**Saved data entries**
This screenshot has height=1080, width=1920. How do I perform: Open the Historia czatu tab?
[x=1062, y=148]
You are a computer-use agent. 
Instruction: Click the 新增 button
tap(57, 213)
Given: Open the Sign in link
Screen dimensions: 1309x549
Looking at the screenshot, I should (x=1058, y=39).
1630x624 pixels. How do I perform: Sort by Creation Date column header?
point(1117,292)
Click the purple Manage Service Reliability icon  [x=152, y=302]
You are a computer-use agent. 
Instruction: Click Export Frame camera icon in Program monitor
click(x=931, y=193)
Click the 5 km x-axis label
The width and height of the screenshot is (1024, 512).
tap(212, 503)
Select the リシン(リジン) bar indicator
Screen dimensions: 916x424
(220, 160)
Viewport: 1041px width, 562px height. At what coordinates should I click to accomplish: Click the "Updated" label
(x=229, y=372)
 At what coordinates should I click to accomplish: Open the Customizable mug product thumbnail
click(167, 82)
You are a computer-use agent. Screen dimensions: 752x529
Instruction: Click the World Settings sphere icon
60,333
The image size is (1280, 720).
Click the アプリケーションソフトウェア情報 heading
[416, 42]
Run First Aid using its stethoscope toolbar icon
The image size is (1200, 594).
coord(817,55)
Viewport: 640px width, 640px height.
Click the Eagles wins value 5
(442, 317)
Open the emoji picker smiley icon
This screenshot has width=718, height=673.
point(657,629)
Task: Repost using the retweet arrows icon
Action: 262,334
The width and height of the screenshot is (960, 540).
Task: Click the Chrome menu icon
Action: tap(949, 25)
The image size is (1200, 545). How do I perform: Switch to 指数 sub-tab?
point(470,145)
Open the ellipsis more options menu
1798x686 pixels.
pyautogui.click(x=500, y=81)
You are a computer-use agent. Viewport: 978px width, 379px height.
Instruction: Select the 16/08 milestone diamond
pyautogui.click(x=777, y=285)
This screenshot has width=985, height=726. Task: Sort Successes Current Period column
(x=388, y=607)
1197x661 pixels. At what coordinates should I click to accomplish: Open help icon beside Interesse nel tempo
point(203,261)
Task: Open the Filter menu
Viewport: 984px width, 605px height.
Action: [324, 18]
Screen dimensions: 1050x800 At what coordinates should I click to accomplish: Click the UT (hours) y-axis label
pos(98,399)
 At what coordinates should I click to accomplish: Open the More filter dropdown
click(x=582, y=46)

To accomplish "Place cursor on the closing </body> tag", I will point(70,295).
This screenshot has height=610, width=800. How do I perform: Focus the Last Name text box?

**ACTION ITEM**
Whenever a line above has the word "agent" in it, copy that line.

**ANSWER TO THIS PROBLEM**
You are a computer-use agent. 
You are a computer-use agent. 
You are a computer-use agent. Screen dimensions: 752x529
You are a computer-use agent. Viewport: 978px width, 379px height.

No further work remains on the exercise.